Encoder models (BERT, RoBERTa, etc.)

batch_size = probe_batch_size(
    model,
    lambda bs: {
        "input_ids": torch.zeros(bs, 128, dtype=torch.long, device="cuda"),
        "attention_mask": torch.ones(bs, 128, dtype=torch.long, device="cuda"),
    },
    mode="train",
)

Seq2seq models (T5, BART, etc.)

batch_size = probe_batch_size(
    model,
    lambda bs: {
        "input_ids": torch.zeros(bs, 512, dtype=torch.long, device="cuda"),
        "attention_mask": torch.ones(bs, 512, dtype=torch.long, device="cuda"),
        "labels": torch.zeros(bs, 512, dtype=torch.long, device="cuda"),
    },
    mode="train",
)

Vision models

batch_size = probe_batch_size(
    model,
    lambda bs: {"x": torch.randn(bs, 3, 224, 224, device="cuda")},
    mode="infer",
)

Inference-only probing

Inference uses ~2-4x less memory than training (no gradients stored):

infer_batch = probe_batch_size(model, input_fn, mode="infer")
train_batch = probe_batch_size(model, input_fn, mode="train")
# infer_batch >> train_batch

Custom headroom

Default is 20% safety margin. Adjust for your risk tolerance:

# Conservative (40% headroom) — for long training runs
batch_size = probe_batch_size(model, input_fn, headroom=0.4)

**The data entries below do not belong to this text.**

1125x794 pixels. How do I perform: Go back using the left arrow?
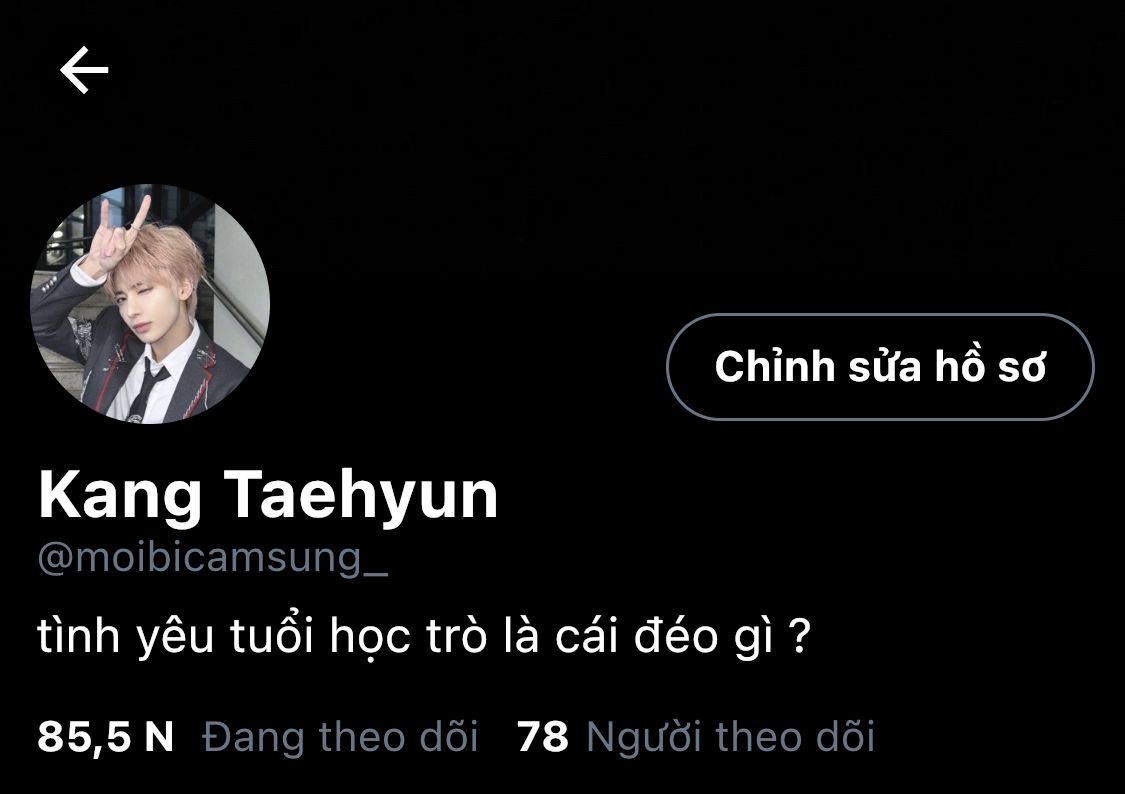click(84, 70)
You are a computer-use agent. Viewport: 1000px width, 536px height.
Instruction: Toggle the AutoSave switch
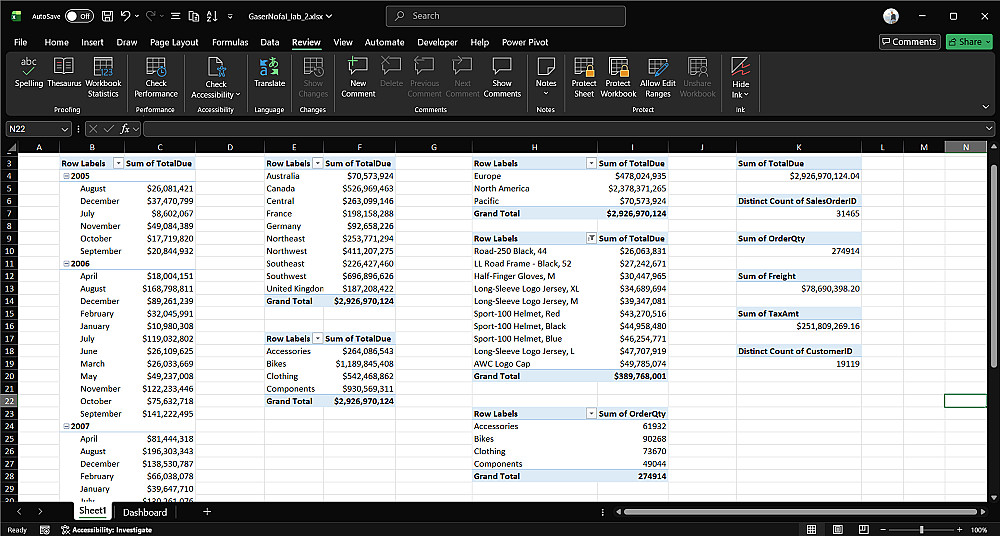pos(78,16)
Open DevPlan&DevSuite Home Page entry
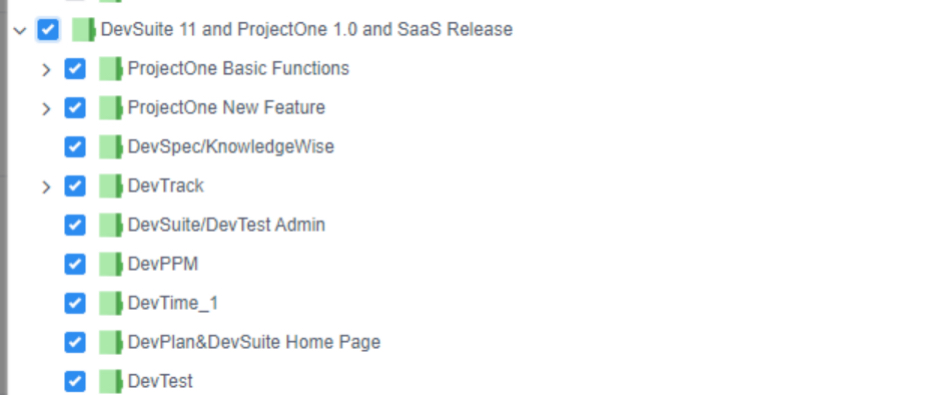 [x=254, y=342]
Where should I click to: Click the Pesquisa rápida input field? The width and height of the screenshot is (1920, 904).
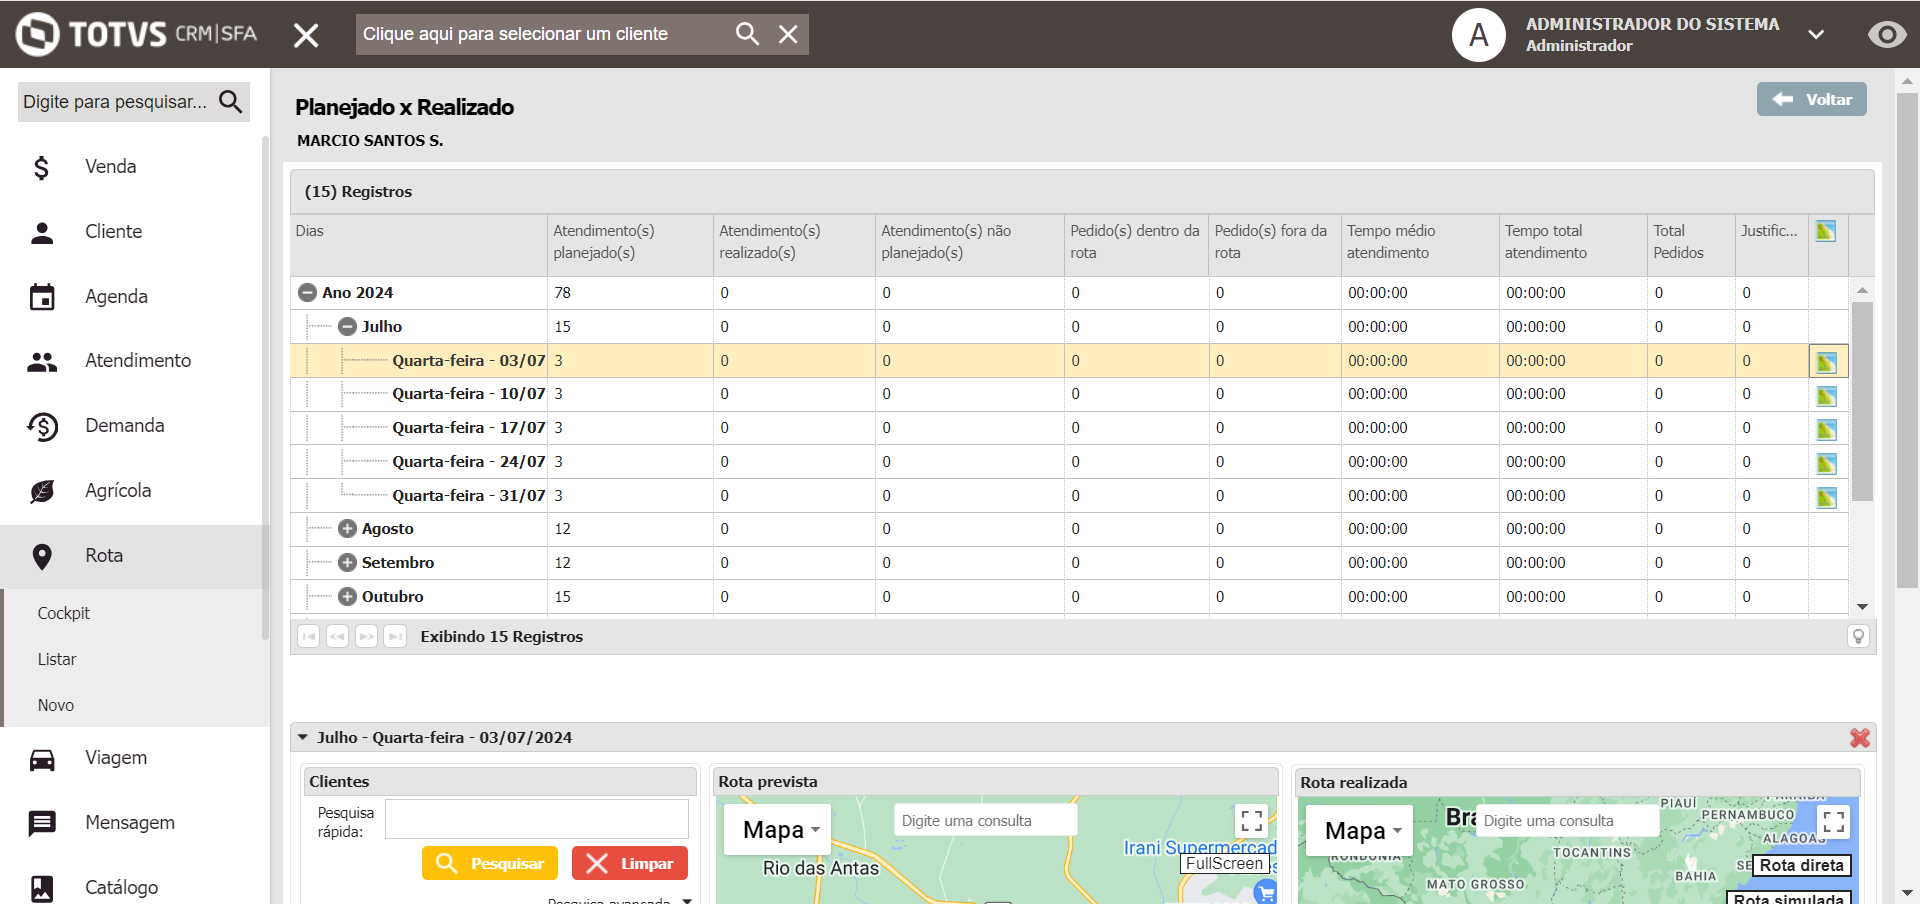click(x=537, y=819)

# Aggressive (5% headroom) — squeeze every last sample
batch_size = probe_batch_size(model, input_fn, headroom=0.05)

Caching

Use cached_probe to avoid re-probing the same model:

from batch_probe import cached_probe, clear_cache

batch_size = cached_probe(model, input_fn, mode="train")  # probes
batch_size = cached_probe(model, input_fn, mode="train")  # cache hit

clear_cache()  # reset if model changed

How It Works

  1. Binary search between low (default 1) and high (default 4096)
  2. At each midpoint, create dummy tensors via your input_fn
  3. Run a forward pass (+ backward pass in train mode)
  4. If OOM: upper bound ← midpoint − 1, clean GPU memory
  5. If success: lower bound ← midpoint + 1
  6. Return int(max_successful × (1 − headroom))

The OOM recovery uses gc.collect() + torch.cuda.empty_cache() + torch.cuda.synchronize() to fully reclaim memory between iterations.

vs. Alternatives

Feature batch-probe Lightning BatchSizeFinder HF auto_find_batch_size
Works with raw PyTorch Yes No (needs LightningModule) No (needs HF Trainer)
Algorithm Binary search Power-of-2 scaling Halve on OOM
Configurable headroom Yes No No
Train + infer modes Yes Train only Train only
Dependencies torch only pytorch-lightning accelerate

API Reference

probe_batch_size(model, input_fn, *, mode, low, high, headroom, device, verbose)

Find the maximum safe batch size.

  • model (nn.Module): Your model, already on the target device.
  • input_fn (Callable[[int], dict[str, Tensor]]): Takes batch size, returns dict of tensors for model(**inputs).
  • mode ("train" | "infer"): Train mode runs forward + backward. Default: "train".
  • low (int): Minimum batch size. Default: 1.
  • high (int): Upper bound for search. Default: 4096.
  • headroom (float): Safety margin. Default: 0.2 (20%).
  • device (str | torch.device | None): Override device. Default: model's device.
  • verbose (bool): Print progress. Default: True.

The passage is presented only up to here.